[SOURCE INFORMATION — start]

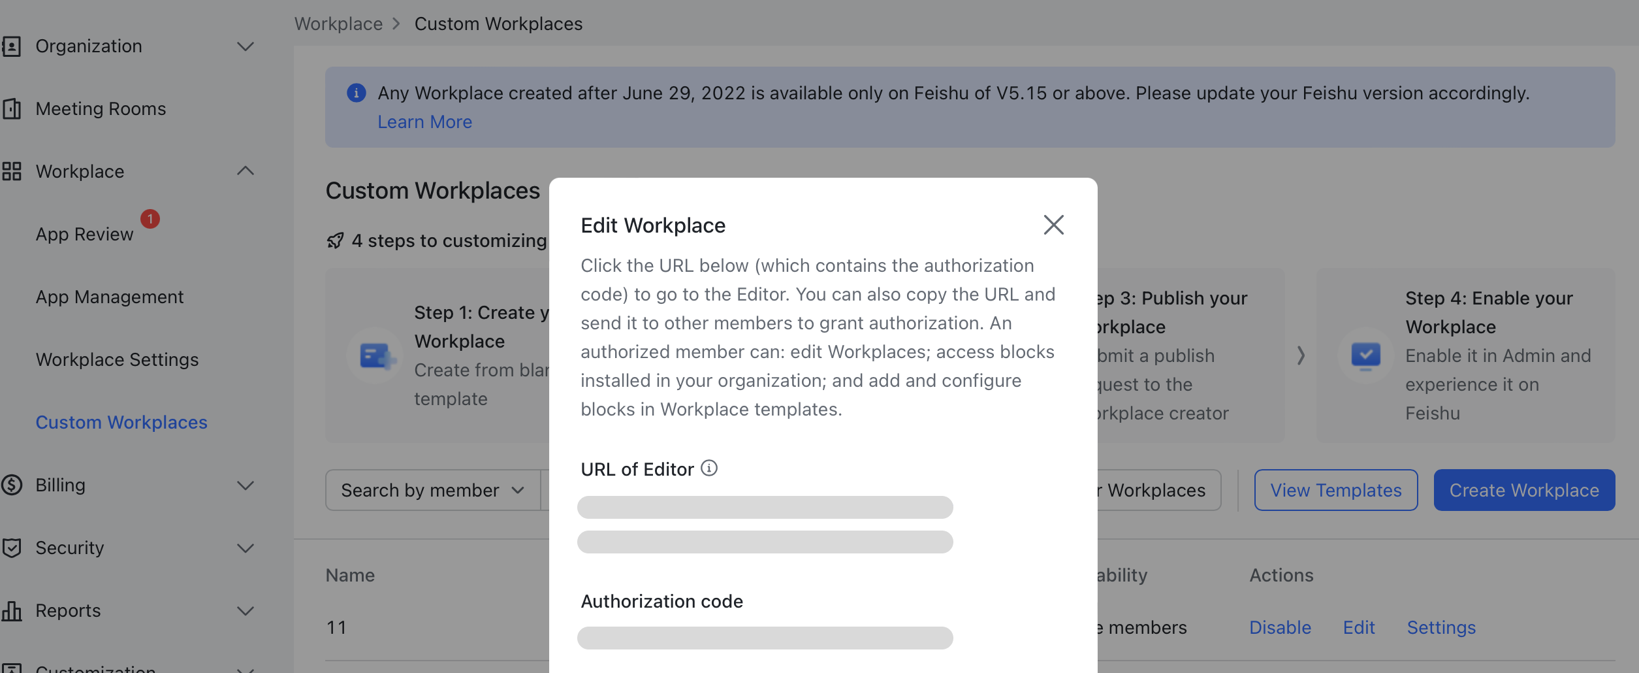This screenshot has width=1639, height=673.
Task: Click the Billing dollar icon
Action: coord(13,485)
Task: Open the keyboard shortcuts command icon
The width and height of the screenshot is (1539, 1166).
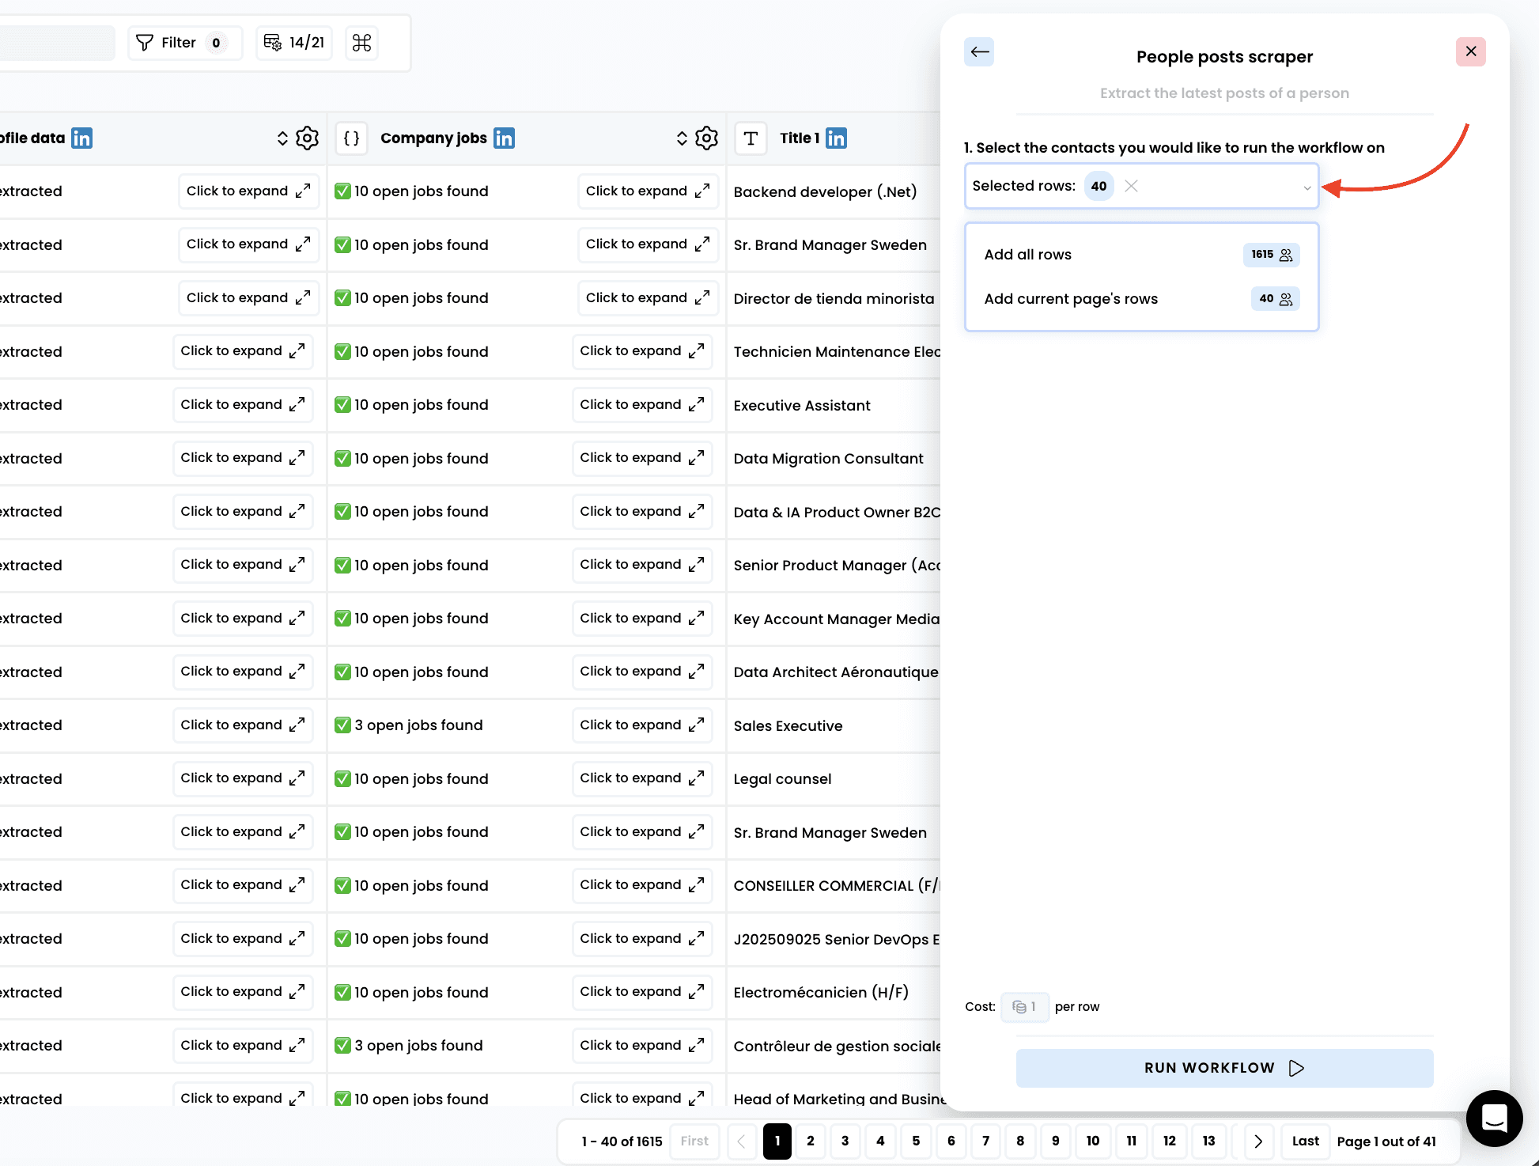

[SOURCE INFORMATION — finish]

ASSIGNED TASK: Find the line with "Task: Open the". Return it and each line after it through the end of the data, exactly, without pictures.

ANSWER TO THIS EXERCISE:
Task: Open the keyboard shortcuts command icon
The width and height of the screenshot is (1539, 1166).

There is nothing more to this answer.